Italiens Notenbankchef für Staatsanleihenkäufe durch EZB
Berlin (dpa) - Noch anderthalb Wochen, dann treffen sich die Top-Notenbanker der Eurozone. Dann könnten sie neue Sondermaßnahmen beschließen, um die Wirtschaft vor dem Absturz zu bewahren. Doch der Kurs der EZB ist umstritten - vor allem in Deutschland.
Im Kampf gegen einen Absturz der Wirtschaft in der Eurozone hat sich Italiens Notenbankchef Ignazio Visco für Staatsanleihenkäufe der Europäischen Zentralbank (EZB) stark gemacht. „Staatsanleihenkäufe sind in dieser Situation das wirksamste Mittel“, sagte Visco der „Welt am Sonntag“. Im EZB-Rat würden zwar verschiedene Möglichkeiten diskutiert, auch der Kauf anderer Wertpapiere, beispielsweise Unternehmensanleihen. „Aber dieser Markt ist nicht besonders groß. Außerdem finanzieren sich dort vor allem große Konzerne, die ohnehin bereits sehr günstig an Geld kommen.“ Visco stellt sich damit gegen Bundesbankpräsident Jens Weidmann, der ein solches Kaufprogramm kritisch sieht.

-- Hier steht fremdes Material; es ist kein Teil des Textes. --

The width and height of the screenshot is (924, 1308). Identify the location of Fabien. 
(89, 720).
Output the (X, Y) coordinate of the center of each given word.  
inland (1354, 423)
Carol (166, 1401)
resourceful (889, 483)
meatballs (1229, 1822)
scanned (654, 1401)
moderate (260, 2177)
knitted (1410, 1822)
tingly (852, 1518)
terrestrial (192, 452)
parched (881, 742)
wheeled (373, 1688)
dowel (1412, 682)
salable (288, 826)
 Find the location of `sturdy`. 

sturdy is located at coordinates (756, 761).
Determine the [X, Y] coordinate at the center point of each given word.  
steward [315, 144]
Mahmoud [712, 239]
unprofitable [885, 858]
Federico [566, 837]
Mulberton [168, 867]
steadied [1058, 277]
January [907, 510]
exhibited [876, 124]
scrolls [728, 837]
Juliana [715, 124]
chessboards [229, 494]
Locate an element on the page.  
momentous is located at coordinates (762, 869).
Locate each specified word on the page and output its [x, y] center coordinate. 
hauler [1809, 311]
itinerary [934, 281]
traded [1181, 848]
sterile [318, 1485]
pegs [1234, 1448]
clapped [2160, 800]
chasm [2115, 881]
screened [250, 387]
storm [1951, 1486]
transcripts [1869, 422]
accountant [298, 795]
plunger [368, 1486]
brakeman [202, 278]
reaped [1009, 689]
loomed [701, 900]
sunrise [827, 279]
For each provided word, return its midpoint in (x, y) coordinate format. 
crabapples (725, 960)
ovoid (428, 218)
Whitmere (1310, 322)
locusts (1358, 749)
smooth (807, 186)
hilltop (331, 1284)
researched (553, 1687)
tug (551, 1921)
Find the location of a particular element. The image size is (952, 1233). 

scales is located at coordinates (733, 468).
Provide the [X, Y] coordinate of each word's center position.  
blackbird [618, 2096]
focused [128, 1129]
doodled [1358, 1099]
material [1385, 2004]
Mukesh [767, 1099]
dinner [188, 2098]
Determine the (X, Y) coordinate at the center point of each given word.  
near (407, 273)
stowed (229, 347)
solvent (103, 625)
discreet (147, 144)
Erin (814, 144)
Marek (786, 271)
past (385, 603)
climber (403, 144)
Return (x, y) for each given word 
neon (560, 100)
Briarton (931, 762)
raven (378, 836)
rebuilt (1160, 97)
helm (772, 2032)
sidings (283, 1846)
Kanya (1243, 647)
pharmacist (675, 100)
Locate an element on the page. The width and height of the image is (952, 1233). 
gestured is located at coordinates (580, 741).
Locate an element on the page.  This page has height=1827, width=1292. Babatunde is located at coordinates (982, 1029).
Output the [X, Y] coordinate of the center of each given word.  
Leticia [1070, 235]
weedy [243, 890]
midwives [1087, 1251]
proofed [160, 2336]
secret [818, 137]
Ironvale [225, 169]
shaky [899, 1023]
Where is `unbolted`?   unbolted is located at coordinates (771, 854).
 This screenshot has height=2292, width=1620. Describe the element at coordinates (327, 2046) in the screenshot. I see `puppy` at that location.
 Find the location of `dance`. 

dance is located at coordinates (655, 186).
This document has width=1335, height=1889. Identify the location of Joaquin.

Der EZB-Rat wird am übernächsten Donnerstag (22. Januar) über eine weitere Lockerung der Geldpolitik beraten. Im Zentrum steht eine mögliche Entscheidung über ein Anleihekaufprogramm nach Vorbild beispielsweise der US-Notenbank Fed. Auf diesem Weg würde die EZB Milliarden in die Wirtschaft pumpen, in der Hoffnung, damit die Konjunktur anzukurbeln und zugleich die Teuerungsrate wieder in Richtung ihrer Zieles von knapp unter 2,0 Prozent zu treiben. Andernfalls wird eine so genannte Deflation befürchtet, das ist eine gefährliche Spirale aus sinkenden Preisen und schrumpfender Wirtschaft.
Über ein Anleihekaufprogramm - im Fachjargon „Quantitative Easing“ (QE - „Quantitative Lockerung“)wird seit Wochen in der EZB-Spitze kontrovers diskutiert. Dass die Vorbereitungen laufen, hatte EZB-Präsident Mario Draghi mehrfach bekräftigt. Zuletzt hatte das deutsche Direktoriumsmitglied Sabine Lautenschläger vor einem solchen Schritt gewarnt: „Der Ankauf von Staatsanleihen ist für mich die Ultima Ratio der Geldpolitik“, hatte sie gesagt. „Der Nutzen und die Risiken eines solchen Programms müssen in einem vernünftigen Verhältnis stehen. Das sehe ich zum jetzigen Zeitpunkt nicht.“
Der Italiener wies Bedenken zurück: „Das ist ein Standard-Instrument der Geldpolitik“, sagte er. „Wir nennen das nur unkonventionell, weil es in Europa so lange nicht genutzt wurde.“ Visco erinnerte auch an die aktuelle Erwartungslage: Die Finanzmärkte hätten ein solches Programm in Europa „schon in gewissem Maße eingepreist“.
Der Chef des Münchner Ifo-Instituts Ifo-Chef, Hans-Werner Sinn, sprach sich strikt gegen den Ankauf von Staatsanleihen durch die Europäische Zentralbank (EZB) aus. Das sei eine „monetäre Staatsfinanzierung“, die die EU-Verträge verbieten würden, sagte er dem „Tagesspiegel“ (Montagausgabe).